**Available records:**
━━━━━━
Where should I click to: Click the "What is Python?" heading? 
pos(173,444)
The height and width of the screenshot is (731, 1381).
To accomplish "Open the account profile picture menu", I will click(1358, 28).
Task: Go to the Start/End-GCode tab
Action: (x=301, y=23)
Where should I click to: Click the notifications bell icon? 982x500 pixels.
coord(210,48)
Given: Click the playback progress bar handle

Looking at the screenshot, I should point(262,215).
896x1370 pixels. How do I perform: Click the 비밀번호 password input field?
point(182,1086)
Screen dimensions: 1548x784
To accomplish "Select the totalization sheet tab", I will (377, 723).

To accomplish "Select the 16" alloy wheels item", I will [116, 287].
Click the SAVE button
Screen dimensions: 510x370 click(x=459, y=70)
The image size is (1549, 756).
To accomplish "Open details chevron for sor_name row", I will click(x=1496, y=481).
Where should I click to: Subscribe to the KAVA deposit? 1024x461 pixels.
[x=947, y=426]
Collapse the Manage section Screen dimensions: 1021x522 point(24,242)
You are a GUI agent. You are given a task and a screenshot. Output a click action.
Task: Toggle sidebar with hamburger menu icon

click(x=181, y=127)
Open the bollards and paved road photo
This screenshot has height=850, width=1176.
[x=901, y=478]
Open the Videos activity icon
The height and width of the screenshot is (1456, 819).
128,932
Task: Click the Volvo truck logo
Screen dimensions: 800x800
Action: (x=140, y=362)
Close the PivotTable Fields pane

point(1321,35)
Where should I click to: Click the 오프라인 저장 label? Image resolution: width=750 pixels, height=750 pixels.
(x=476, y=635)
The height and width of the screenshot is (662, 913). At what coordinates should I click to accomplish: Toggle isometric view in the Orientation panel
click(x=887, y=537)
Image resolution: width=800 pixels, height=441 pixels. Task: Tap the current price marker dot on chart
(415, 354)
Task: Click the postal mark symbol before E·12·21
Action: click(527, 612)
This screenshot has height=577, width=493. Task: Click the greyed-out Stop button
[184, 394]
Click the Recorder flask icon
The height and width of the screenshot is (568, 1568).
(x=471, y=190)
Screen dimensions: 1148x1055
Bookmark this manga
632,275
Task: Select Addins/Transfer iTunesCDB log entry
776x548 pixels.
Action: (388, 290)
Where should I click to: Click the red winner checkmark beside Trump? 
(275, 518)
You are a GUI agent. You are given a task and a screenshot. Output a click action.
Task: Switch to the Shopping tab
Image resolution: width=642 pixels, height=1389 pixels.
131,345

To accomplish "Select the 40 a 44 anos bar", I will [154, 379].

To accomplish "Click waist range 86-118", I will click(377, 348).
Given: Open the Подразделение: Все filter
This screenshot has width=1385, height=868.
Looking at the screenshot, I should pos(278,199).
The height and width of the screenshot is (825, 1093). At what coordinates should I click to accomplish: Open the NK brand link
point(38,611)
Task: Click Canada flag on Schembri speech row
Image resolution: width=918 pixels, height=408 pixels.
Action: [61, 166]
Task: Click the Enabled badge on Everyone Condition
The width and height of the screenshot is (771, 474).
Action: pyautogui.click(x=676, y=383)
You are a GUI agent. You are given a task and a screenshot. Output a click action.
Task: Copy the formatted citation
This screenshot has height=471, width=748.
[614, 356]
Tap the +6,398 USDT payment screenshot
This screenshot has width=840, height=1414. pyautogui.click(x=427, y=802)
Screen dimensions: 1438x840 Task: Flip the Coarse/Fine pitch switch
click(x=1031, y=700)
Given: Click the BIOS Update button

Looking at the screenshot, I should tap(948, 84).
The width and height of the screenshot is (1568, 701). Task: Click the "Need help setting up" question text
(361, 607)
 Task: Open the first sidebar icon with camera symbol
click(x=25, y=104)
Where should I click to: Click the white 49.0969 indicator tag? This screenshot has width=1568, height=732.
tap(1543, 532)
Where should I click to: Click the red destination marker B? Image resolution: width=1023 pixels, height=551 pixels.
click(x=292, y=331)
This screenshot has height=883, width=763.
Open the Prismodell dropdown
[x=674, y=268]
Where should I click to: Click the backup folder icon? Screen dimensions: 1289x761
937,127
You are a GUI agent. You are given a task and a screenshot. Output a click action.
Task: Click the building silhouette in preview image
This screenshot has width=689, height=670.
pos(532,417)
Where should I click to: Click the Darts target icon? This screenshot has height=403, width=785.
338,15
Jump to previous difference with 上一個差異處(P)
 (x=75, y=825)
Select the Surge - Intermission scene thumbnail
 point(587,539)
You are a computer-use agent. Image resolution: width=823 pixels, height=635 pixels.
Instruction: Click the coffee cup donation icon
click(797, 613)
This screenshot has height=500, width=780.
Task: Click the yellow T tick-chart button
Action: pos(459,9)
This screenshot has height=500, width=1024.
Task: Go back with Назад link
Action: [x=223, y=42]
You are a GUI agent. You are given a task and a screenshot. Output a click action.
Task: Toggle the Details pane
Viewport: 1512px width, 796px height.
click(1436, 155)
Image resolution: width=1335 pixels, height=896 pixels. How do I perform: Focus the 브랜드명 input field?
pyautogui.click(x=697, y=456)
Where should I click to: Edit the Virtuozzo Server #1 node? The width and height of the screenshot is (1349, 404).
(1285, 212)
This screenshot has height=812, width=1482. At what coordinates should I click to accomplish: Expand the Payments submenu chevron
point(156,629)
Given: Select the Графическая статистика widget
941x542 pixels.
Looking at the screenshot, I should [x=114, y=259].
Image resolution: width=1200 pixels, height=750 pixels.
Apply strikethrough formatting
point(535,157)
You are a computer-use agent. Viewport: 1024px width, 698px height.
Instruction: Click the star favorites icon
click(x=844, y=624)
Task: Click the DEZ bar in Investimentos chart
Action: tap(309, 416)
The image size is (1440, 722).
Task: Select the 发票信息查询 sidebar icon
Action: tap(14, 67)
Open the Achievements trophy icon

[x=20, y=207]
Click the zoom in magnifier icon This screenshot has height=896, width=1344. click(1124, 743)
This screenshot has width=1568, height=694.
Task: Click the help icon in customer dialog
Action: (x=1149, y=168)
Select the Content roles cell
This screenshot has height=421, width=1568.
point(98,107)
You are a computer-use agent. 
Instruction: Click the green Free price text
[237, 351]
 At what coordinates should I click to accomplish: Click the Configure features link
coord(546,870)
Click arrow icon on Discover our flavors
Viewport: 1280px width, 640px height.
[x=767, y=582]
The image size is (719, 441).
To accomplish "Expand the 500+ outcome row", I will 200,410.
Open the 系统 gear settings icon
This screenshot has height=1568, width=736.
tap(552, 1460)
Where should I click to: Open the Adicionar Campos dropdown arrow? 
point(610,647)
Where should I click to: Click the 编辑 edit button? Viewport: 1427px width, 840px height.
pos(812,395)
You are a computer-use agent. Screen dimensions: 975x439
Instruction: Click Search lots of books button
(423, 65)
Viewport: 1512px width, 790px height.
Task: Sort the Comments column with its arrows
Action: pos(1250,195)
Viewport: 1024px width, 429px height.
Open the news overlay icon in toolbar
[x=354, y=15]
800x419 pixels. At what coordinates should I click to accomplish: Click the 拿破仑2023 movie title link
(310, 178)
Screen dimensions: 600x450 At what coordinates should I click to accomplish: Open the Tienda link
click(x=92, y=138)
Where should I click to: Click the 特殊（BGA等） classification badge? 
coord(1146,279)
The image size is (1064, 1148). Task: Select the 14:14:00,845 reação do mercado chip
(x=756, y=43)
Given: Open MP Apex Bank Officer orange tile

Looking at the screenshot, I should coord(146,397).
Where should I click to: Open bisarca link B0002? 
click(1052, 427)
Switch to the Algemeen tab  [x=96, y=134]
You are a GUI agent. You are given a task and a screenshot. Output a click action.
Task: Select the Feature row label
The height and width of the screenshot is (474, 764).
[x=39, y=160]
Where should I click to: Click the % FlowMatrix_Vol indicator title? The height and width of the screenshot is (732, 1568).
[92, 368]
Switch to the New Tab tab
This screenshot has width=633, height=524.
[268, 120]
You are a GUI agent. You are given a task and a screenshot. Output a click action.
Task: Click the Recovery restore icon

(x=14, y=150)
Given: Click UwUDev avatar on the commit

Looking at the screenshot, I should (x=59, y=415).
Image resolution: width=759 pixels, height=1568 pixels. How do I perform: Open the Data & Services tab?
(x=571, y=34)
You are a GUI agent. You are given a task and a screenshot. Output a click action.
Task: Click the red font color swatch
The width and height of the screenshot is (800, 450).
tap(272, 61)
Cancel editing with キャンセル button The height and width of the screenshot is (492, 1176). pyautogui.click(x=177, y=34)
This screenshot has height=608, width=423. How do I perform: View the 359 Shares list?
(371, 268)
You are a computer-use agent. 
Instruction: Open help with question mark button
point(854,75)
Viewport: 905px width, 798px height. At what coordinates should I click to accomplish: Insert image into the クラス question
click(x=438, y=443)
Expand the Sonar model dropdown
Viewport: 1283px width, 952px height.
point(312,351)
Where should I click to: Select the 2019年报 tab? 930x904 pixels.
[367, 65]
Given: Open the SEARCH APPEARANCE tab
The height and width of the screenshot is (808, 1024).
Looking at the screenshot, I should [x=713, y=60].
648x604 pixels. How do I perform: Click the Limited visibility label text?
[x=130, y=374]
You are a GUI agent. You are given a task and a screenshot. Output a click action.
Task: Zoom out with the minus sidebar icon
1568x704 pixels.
━━━━━━
**Work order:** Go through the entries above and report every line in which the word "computer" appears.

**Exercise response:**
You are a computer-use agent. Image resolution: width=823 pixels, height=635 pixels.
You are a computer-use agent. Viewport: 1024px width, 698px height.
You are a computer-use agent. 
You are a computer-use agent. Screen dimensions: 975x439
You are a computer-use agent. 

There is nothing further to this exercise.